В одном из спектаклей Саратовского драматического театра замечательный артист Борис Андреев исполнял роль Тараса Бульбы, но в сцене, когда он готовится застрелить сына Андрия, ружье Тараса не срабатывает. Человек за сценой, который производит звуки выстрелов, отчего-то замешкался. Андреев, нацелив ружье, говорит известные слова:

— Я тебя породил, я тебя и убью… Но ружье молчит.

Андреев повторяет:

— Я тебя породил, так я же тебя и убью… Ружье молчит.

Звуковика растормошили, раздался выстрел, но слишком поздно. Андреев уже успел зарубить Андрия саблей.

* * *

После долгого дня съемок, накануне выходных, Борис Андреев, большой любитель хорошо выпить и закусить, с удовольствием сообщает коллегам:

— Не знаю как вы, а я иду в ресторан на праздничный ужин.

— Надеюсь, в приятном обществе, — бросает реплику кто-то из актеров.

— Я и жареный гусь!

— Ух, ты! И что, ты справишься с ним в одиночку?

— Зачем же в одиночку, — говорит Борис Андреев. — Не в одиночку, а с картошкой, капустой, овощами…

* * *

Беседуя с Бондарчуком, некто повторил известную фразу о том, какая легкая судьба всякого актера — однажды утром проснулся и узнал, что стал знаменитым.

— Уважаемый, — сказал ему Сергей Бондарчук. — Ради того, чтобы однажды утром проснуться знаменитым мне довелось много лет работать сутками напролет, почти без сна. Тот, кто собирается когда-нибудь проснуться знаменитым, спит очень мало!

* * *

Однажды в Киеве Олег Даль проводил время в кафе. Одна из местных поклонниц подсела за соседний столик. Всеми доступными ей способами она попыталась привлечь к себе внимание артиста, но тот не реагировал никак, продолжал попивать вино.

Через некоторое время поклонница решила действовать более решительно и уронила сумочку. При этом воскликнула громко:

— Ой, да я же сумочку уронила!

Олег Даль повернулся к ней и, усмехнувшись, сказал:

— Дорогая, моя слабость вовсе не женщины, а вино!

* * *

Пьеса «На бойком месте» Островского. Алексей Дикий, который играет роль барина, приезжает на бричке, входит в горницу и спрашивает своего слугу:

— Коней распряг? Овса задал?..

— Распряг, батюшка, — откликается слуга. — И овса задал… Наступает непредвиденная пауза, ибо слова роли Дикий забыл.

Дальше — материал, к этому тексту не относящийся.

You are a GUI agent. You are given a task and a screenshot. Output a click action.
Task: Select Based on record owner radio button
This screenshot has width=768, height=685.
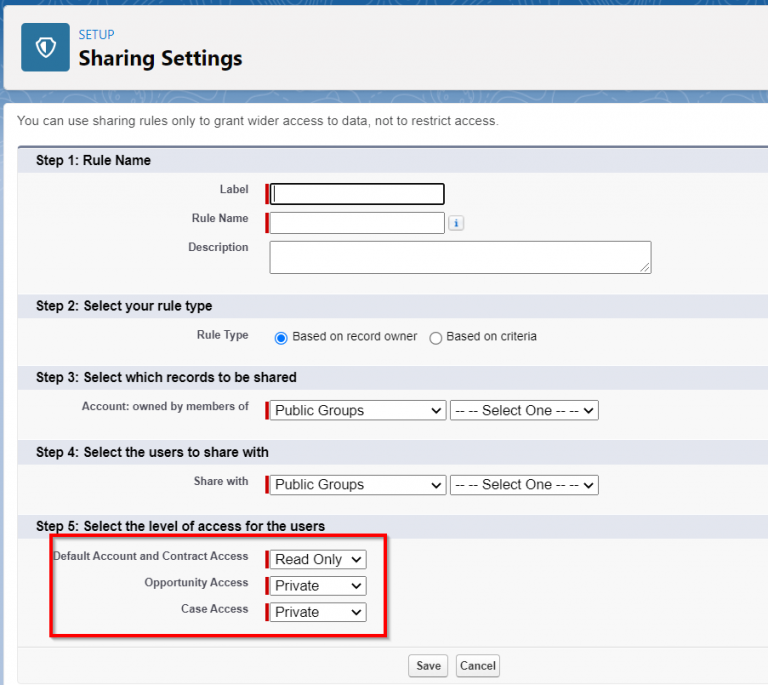[x=281, y=338]
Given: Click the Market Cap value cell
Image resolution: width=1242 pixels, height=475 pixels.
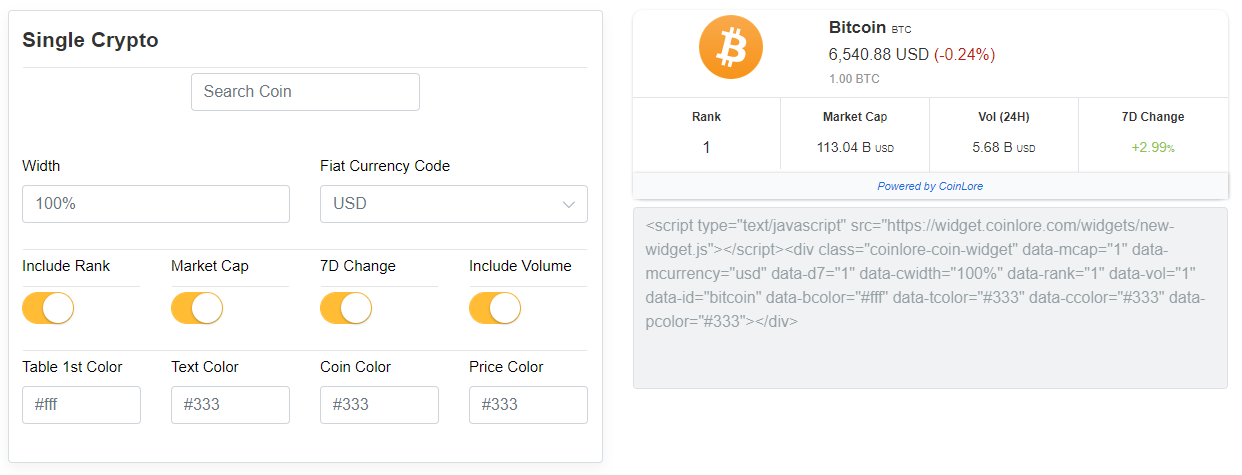Looking at the screenshot, I should pyautogui.click(x=855, y=148).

Бывает такое— вылетят хорошо известные слова и никак их не вспомнишь. Он снова повторяет:

— Значит, и коней распряг и овса им задал?

— Верно, батюшка, — подыгрывает партнер. — И коней распряг, и овса им задал…

Снова пауза. Дикий прохаживается взад-вперед по сцене, наконец громко крякает, чешет в затылке:

— Распряг, значит, коней?

— Распряг… Снова пауза.

— Иди, запрягай, черт бы тебя подрал! — мрачно говорит Алексей Дикий. — А не то мы отсюда никогда не уедем!..

* * *

Александр Довженко очень любил наблюдать за жизнью ворон. Где бы ни увидел он этих птиц, непременно остановится и глядит, как они скачут по помойке, роются в баках. Или, если дело случается за городом, наблюдает, как они разгребают лапами песок в поисках пищи. Один раз кто-то из его друзей не утерпел и спросил, отчего он тратит столько времени на этих ворон.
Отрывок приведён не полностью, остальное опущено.